PROBLEM STATEMENT
Each record below needs to be retyped exactly.

Stored records:

- Opening Delimiter -

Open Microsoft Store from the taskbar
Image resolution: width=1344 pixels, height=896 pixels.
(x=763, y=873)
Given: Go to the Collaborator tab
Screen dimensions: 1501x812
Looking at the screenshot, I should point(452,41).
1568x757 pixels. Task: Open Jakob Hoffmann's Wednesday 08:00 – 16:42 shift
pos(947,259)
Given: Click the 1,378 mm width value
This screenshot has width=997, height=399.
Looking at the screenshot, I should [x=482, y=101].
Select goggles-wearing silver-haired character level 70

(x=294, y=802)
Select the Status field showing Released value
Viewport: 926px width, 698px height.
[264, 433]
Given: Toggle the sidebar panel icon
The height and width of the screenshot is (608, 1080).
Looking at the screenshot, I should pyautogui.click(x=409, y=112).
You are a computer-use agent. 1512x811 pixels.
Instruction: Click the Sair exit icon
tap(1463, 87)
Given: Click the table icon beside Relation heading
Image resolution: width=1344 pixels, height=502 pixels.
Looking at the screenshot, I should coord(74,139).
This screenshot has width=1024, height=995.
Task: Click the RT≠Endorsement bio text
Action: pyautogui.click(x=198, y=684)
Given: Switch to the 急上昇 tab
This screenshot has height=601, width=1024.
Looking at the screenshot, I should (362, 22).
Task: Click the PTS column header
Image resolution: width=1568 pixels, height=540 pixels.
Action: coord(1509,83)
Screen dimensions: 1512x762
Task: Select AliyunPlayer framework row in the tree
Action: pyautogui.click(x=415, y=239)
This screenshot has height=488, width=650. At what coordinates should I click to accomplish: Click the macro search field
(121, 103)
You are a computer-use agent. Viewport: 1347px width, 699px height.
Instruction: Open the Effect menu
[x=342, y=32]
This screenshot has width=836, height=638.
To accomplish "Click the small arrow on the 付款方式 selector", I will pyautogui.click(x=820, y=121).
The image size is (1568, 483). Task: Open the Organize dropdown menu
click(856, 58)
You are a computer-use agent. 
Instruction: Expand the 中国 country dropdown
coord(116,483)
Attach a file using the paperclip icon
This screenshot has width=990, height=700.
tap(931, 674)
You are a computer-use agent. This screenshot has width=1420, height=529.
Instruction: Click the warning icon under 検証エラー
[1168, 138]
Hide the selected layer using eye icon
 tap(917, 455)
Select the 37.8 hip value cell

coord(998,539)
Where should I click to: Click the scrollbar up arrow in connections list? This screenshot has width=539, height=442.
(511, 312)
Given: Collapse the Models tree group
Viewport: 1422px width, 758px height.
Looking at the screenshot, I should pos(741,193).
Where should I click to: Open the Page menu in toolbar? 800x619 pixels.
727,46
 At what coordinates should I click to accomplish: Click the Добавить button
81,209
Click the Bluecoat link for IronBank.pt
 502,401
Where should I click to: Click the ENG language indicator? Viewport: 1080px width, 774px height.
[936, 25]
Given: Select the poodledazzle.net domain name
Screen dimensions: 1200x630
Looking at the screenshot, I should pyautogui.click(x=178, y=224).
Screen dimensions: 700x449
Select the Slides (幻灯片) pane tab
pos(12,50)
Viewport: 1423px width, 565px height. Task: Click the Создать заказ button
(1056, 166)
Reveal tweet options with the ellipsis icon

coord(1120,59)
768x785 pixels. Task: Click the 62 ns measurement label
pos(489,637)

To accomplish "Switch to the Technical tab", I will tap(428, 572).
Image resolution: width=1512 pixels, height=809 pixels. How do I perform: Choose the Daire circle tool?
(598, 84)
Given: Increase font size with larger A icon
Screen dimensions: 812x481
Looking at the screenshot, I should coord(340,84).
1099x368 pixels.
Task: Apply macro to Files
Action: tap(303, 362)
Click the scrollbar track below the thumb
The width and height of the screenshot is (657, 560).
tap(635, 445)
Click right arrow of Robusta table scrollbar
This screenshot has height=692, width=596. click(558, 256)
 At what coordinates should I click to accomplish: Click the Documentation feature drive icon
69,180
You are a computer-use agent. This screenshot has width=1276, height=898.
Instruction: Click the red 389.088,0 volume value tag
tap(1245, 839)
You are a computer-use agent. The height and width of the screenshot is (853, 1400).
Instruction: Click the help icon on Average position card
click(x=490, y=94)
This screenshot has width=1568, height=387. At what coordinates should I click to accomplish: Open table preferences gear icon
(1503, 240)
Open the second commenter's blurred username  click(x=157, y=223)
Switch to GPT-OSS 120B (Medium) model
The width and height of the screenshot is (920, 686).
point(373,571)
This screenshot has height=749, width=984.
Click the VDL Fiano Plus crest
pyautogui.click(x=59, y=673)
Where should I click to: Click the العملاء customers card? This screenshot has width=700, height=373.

- Closing Delimiter -

EXERCISE RESULT
Open Microsoft Store from the taskbar
Image resolution: width=1344 pixels, height=896 pixels.
(x=763, y=873)
Given: Go to the Collaborator tab
Screen dimensions: 1501x812
Looking at the screenshot, I should point(452,41).
1568x757 pixels. Task: Open Jakob Hoffmann's Wednesday 08:00 – 16:42 shift
pos(947,259)
Given: Click the 1,378 mm width value
This screenshot has width=997, height=399.
Looking at the screenshot, I should [x=482, y=101].
Select goggles-wearing silver-haired character level 70

(x=294, y=802)
Select the Status field showing Released value
Viewport: 926px width, 698px height.
[264, 433]
Given: Toggle the sidebar panel icon
The height and width of the screenshot is (608, 1080).
Looking at the screenshot, I should pyautogui.click(x=409, y=112).
You are a computer-use agent. 1512x811 pixels.
Instruction: Click the Sair exit icon
tap(1463, 87)
Given: Click the table icon beside Relation heading
Image resolution: width=1344 pixels, height=502 pixels.
Looking at the screenshot, I should coord(74,139).
This screenshot has width=1024, height=995.
Task: Click the RT≠Endorsement bio text
Action: pyautogui.click(x=198, y=684)
Given: Switch to the 急上昇 tab
This screenshot has height=601, width=1024.
Looking at the screenshot, I should (362, 22).
Task: Click the PTS column header
Image resolution: width=1568 pixels, height=540 pixels.
Action: coord(1509,83)
Screen dimensions: 1512x762
Task: Select AliyunPlayer framework row in the tree
Action: pyautogui.click(x=415, y=239)
This screenshot has height=488, width=650. At what coordinates should I click to accomplish: Click the macro search field
(121, 103)
You are a computer-use agent. Viewport: 1347px width, 699px height.
Instruction: Open the Effect menu
[x=342, y=32]
This screenshot has width=836, height=638.
To accomplish "Click the small arrow on the 付款方式 selector", I will pyautogui.click(x=820, y=121).
The image size is (1568, 483). Task: Open the Organize dropdown menu
click(856, 58)
You are a computer-use agent. 
Instruction: Expand the 中国 country dropdown
coord(116,483)
Attach a file using the paperclip icon
This screenshot has width=990, height=700.
tap(931, 674)
You are a computer-use agent. This screenshot has width=1420, height=529.
Instruction: Click the warning icon under 検証エラー
[1168, 138]
Hide the selected layer using eye icon
 tap(917, 455)
Select the 37.8 hip value cell

coord(998,539)
Where should I click to: Click the scrollbar up arrow in connections list? This screenshot has width=539, height=442.
(511, 312)
Given: Collapse the Models tree group
Viewport: 1422px width, 758px height.
Looking at the screenshot, I should pos(741,193).
Where should I click to: Open the Page menu in toolbar? 800x619 pixels.
727,46
 At what coordinates should I click to accomplish: Click the Добавить button
81,209
Click the Bluecoat link for IronBank.pt
 502,401
Where should I click to: Click the ENG language indicator? Viewport: 1080px width, 774px height.
[936, 25]
Given: Select the poodledazzle.net domain name
Screen dimensions: 1200x630
Looking at the screenshot, I should pyautogui.click(x=178, y=224).
Screen dimensions: 700x449
Select the Slides (幻灯片) pane tab
pos(12,50)
Viewport: 1423px width, 565px height. Task: Click the Создать заказ button
(1056, 166)
Reveal tweet options with the ellipsis icon

coord(1120,59)
768x785 pixels. Task: Click the 62 ns measurement label
pos(489,637)

To accomplish "Switch to the Technical tab", I will tap(428, 572).
Image resolution: width=1512 pixels, height=809 pixels. How do I perform: Choose the Daire circle tool?
(598, 84)
Given: Increase font size with larger A icon
Screen dimensions: 812x481
Looking at the screenshot, I should coord(340,84).
1099x368 pixels.
Task: Apply macro to Files
Action: tap(303, 362)
Click the scrollbar track below the thumb
The width and height of the screenshot is (657, 560).
tap(635, 445)
Click right arrow of Robusta table scrollbar
This screenshot has height=692, width=596. click(558, 256)
 At what coordinates should I click to accomplish: Click the Documentation feature drive icon
69,180
You are a computer-use agent. This screenshot has width=1276, height=898.
Instruction: Click the red 389.088,0 volume value tag
tap(1245, 839)
You are a computer-use agent. The height and width of the screenshot is (853, 1400).
Instruction: Click the help icon on Average position card
click(x=490, y=94)
This screenshot has width=1568, height=387. At what coordinates should I click to accomplish: Open table preferences gear icon
(1503, 240)
Open the second commenter's blurred username  click(x=157, y=223)
Switch to GPT-OSS 120B (Medium) model
The width and height of the screenshot is (920, 686).
point(373,571)
This screenshot has height=749, width=984.
Click the VDL Fiano Plus crest
pyautogui.click(x=59, y=673)
Where should I click to: Click the العملاء customers card? This screenshot has width=700, height=373.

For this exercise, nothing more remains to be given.